帝王戦三番勝負、岡部寛九段-牧野光則五段戦の記録係を務め、間近で見てきた。多少連珠の専門的事情が絡む内容だが、連珠を知らない方にも読んで欲しいことがあったので、今回は連珠世界ではなくnoteに感想を書こうと思う。

雑に説明すると、第1局、対局場の最寄駅を間違えて降り、30分遅刻した岡部九段は(遅刻したかどうかは今回起こったことの本質にはあまり関係ない)相手に正解を着手されたら勝てない局面に4手目で誘導した。その場面は

・黒に必勝手が8個あることがおよそ見当がつく(殆どの人がやらないなどの背景情報だけでも見当がつくし、盤上の理論からも推察できそう)

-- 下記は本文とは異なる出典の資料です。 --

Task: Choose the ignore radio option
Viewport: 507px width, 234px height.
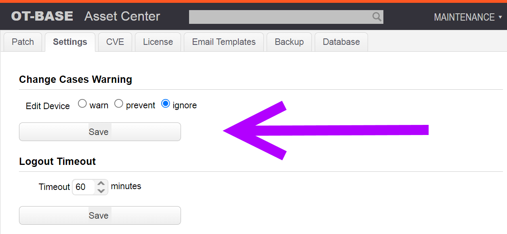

・牧野五段が選択できるのはこのまま黒を持ち必勝を探し当てるか、探さずに色を交換し(スワップ)相手に黒を打たせるか(自分が間違えるリスクの方が高いとみて回避する)のどちらか。

こんな感じだ。いくら必勝が落ちてると言っても、初見で8個全て探りあてるのは50分という持ち時間で困難なのは連珠をやったことある人は誰でも体感してるだろう。迷わずスワップする人も多いと思う。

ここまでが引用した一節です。